Por Alejandro Rocamora Bonilla*
La ansiedad, la obesidad, los dolores, el insomnio o la misma depresión se suelen tratar por lo que dice un amigo o lo que le ha ido bien al vecino del quinto.
Se ha pasado de una actitud pasiva y sumisa ante el médico a la automedicación, en una actitud más autónoma pero también más arriesgada: “Yo sé lo que me pasa y conozco mi cuerpo y por lo tanto me tomo la medicación según considero oportuno”.
Entre estos dos extremos existe un término medio: una relación médico-paciente responsable por ambas partes. El profesional médico es el que diagnostica y pone el tratamiento, pero el paciente debe participar de forma activa e inteligente en las decisiones y en la gestión de las actividades terapéuticas que le atañen.
Cuando una persona mayor acude a la consulta es frecuente que extienda sobre la mesa del médico “los diferentes cartones”, para indicar los medicamentos que está tomando: para el colesterol, la hipertensión, la ansiedad, el insomnio, el mareo, los dolores de cabeza, para el estómago, etc.
A esta situación se llega por dos caminos: una atención médica dirigida al síntoma y por parte del paciente una incapacidad para aceptar “las goteras de la edad”. Vivimos además en “la cultura de la pastilla”: existe un comprimido para adelgazar, otro para dormir bien, para estar mejor, para estar más alegre, etc. Nuestra sociedad es una sociedad medicalizada que busca el remedio mágico para todo.
Existen personas que parten de una concepción muy negativa de su cuerpo, de sus capacidades para estudiar o para relacionarse con el otro sexo. Una solución fácil es tomar una pastilla para adelgazar o una anfetamina para conseguir un “mayor rendimiento intelectual” o un fármaco para ser más alegre, menos introvertido. Surgen los productos “milagro” para reponer o evitar la caída del cabello o no ganar peso, entre otros. La solución no está en la pastilla sino en la capacidad del sujeto para cambiar y tomar sus propias decisiones. Si no ‘remendamos’ nuestra propia existencia de nada servirán las opciones que tomemos. En el uso de los medicamentos a veces subyace la ley del mínimo esfuerzo. Los medicamentos pueden ayudar a mantener un adecuado nivel de bienestar, pero cada uno de nosotros debe esforzarse por mantener una vida sana y saludable.
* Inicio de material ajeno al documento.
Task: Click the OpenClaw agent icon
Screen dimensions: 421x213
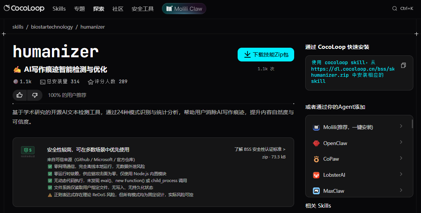Action: point(316,143)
Huimos de todo lo que huela a malestar y rápidamente tomamos el analgésico para el dolor de cabeza o de espalda o un ansiolítico cuando nuestro hijo adolescente no ha llegado a su hora a casa, etc. Los fármacos nos pueden quitar el síntoma, pero nos pueden incapacitar para poder comprender mejor la situación y consiguientemente poner los remedios más oportunos.
La actitud adecuada en la utilización de los fármacos es cuando existe sintonía con el médico o psiquiatra. Bien puede ser la instauración de un tratamiento farmacológico o el realizar alguna prueba diagnóstica o determinar que no se precisa ninguna medida terapéutica. Es necesario facilitar una información cualificada sobre los efectos de los mismos, por el profesional de la salud (médico o farmacéutico). Es un gravísimo error el tener como única fuente de información Internet para saber las aplicaciones de un fármaco y mucho peor el querer seguir un tratamiento encontrado en la red. Cada enfermo es irrepetible y por lo tanto el tratamiento debe ser individualizado. Como dice un viejo adagio médico: “no hay enfermedades sino enfermos”.
Otra postura extremista del mundo civilizado consiste en rechazar la medicina oficial y una defensa a ultranza de la medicina natural Estos productos tienen menos controles sanitarios y por lo tanto existe mayor riesgo de que sean nocivos para la salud. Es cierto que “los medicamentos oficiales” parece más perjudiciales, pero es porque conocemos mejor sus efectos secundarios; “la medicina natural” no es que no tengan efectos nocivos sino que no se estudian, o no se conocen o no se publican.
También pueden ser tóxicos por sí mismos cuando no están bien dosificados o se mezclan con otras sustancias. El ginseng, que se utiliza para la fatiga, es frecuente su adulteración y puede producir desde hipertensión, hinchazón mamaria hasta hemorragia; la manzanilla puede producir inflamación de la mucosa de la boca y lengua; el muérdago es tóxico para el hígado; el poleo, que se utiliza como sedante, puede producir necrosis hepática y se debe evitar durante el embarazo. Y la lista de productos naturales con efectos indeseados es interminable.
La farmacopea ha salvado muchas vidas. Hemos conseguido un mayor nivel de bienestar. Pero no podemos olvidar que el fármaco también se ha utilizado de forma inconveniente y que en ocasiones se abusan de los mismos. Una información cualificada y el uso racional de los medicamentos son los pilares para conseguir una adecuada salud física y psíquica.